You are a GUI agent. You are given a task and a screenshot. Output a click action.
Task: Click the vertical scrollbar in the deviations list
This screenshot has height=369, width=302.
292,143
...
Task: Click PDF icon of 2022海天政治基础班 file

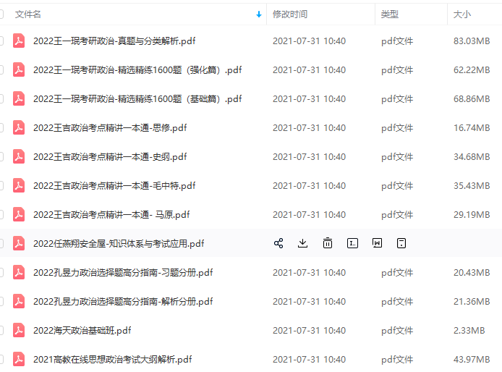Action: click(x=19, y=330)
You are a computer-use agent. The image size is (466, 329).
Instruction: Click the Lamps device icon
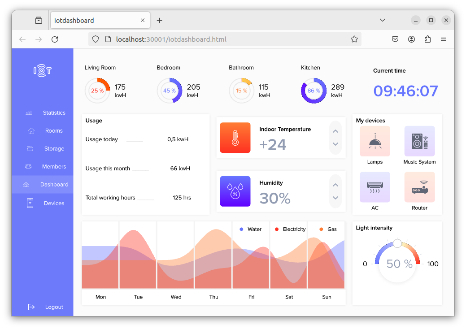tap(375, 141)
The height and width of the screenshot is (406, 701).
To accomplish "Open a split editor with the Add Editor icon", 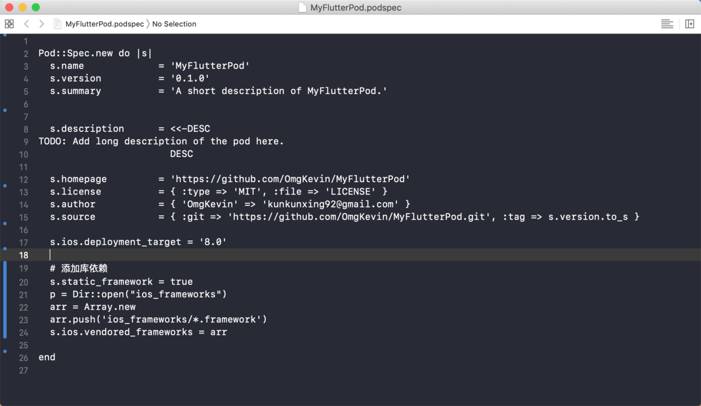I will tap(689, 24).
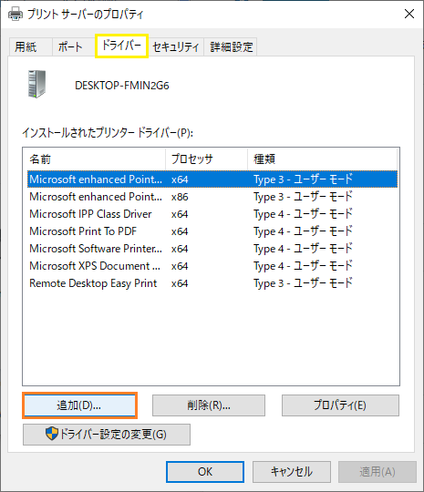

**Exercise**
Show the lines from the data above that contain the string "agent".

**Output for this task**
You are a GUI agent. You are given a task and a screenshot. Output a click action.
You are a computer-use agent. The image size is (466, 329).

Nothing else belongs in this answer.